There is no point in companies waiting until customers are past-due before engaging them in the dunning process. Instead, collections departments should start as early as they initially invoice customers. By providing regular nudges alerting customers to their payment date, the amount they owe, or available payment options, collections departments can help to reduce default rates.  

  1. Lack of customer behavioural insights

Many collections departments have no idea if their collections messages (whether they send snail mail or digital messages) have ever been read by customers. Without customer’s behavioural insights, agents have no clue about which messaging works for which segment, meaning they can’t personalise their text accordingly or optimise the debt collection process.

So, how can collections teams overcome this problem? By implementing smart debt collection software. This type of software provides critical insights into customers’ behaviour, demonstrating the communication channels they use, which messages they interact with, when they usually open these messages, and so on. Collections teams can analyse this data to predict customers’ behaviour and assess an adequate amount of provision.

What KPIs can CFOs use to evaluate the collections department’s performance?

CFOs should keep a close watch over their collections department’s performance at all times. By monitoring the following metrics, they can stay on top of their collections success—and can promptly step in to take action when results aren’t going as expected.

Cash collected

Actual cash collected is the most important collections metric for CFOs, showing just how much cash the collections team has collected from its customers.

Cost of collections

CFOs also need to monitor the cost of collections, including employees’ salaries, recruitment costs, infrastructure, software costs and other potential expenditures. This allows CFOs to accurately determine whether leveraging a collections platform will reduce the overall cost of the collections processes, for example.


Impairment occurs when a company’s asset reduces in value. For example, when an individual owes a company €1,000 but cannot repay their debt. The less impairment a company has, the less provision CFOs need to prepare—and the more capital they can spend on other projects. According to IFRS 9, financial institutions are required to account for expected losses from the first instance that the loans appear on their books. Hence, CFOs need to focus on reducing impairment efficiently and effectively.

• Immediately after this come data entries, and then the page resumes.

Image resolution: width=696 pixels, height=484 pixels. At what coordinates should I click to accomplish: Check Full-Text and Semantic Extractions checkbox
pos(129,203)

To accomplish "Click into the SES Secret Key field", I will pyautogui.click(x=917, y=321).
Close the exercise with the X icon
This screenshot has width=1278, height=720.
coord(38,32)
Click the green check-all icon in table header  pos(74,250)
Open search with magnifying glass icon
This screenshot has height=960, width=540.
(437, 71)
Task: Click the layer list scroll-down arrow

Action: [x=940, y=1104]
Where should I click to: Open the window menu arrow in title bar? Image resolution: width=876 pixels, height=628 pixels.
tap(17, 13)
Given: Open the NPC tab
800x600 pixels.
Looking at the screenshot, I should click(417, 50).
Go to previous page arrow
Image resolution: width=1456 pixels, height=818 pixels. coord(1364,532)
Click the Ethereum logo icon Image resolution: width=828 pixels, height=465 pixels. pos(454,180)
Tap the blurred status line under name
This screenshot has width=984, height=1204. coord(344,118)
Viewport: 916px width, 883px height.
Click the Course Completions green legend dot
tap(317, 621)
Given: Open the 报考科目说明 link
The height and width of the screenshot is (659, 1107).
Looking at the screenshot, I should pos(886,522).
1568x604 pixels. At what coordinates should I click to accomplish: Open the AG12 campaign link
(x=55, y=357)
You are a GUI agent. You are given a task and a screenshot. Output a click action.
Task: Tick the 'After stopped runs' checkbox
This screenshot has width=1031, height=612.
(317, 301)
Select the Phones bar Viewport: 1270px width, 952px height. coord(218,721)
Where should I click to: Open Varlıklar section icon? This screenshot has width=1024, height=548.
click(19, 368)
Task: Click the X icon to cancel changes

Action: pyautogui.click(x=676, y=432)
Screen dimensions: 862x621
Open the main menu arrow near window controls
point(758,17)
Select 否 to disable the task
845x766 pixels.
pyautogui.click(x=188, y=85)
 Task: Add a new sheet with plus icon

The key? To have full control over your debt collection data

Many CFOs wonder whether they should resolve debts internally or externally (such as outsourcing to a DCA).

However, the most important factor that helps CFOs optimise their debt collection processes moving forward is to have full control over their collections data. They should gather and analyse a wealth of data that includes customers’ contact information, historical payment history, favourite payment methods, and any key behavioural insights. Having access to this data means CFOs don’t have to worry about allocating debts, and they can choose to either use third-party agencies or resolve debts in-house.

CFOs must leverage collections software to gain full control over their customers’ data. The alternative—to manually collect this crucial data—is time-consuming and inefficient. Therefore, CFOs need to partner with software providers whose product boasts the following features:

  • Capable of connecting to APIs, allowing collections teams to interact with different data, devices and applications;
  • Allows customers to self-serve their debts online without having to talk to agents;
  • Provides detailed insights into customers’ behaviour, allowing collections agents to determine how effective their collections processes have been;
  • Boost dunning processes automation, reducing redundant processes to boost collections productivity.

By implementing a collections management system with the above capabilities, CFOs will provide their collections department with all they need to collect debts efficiently, cost-effectively, and in a customer-friendly manner.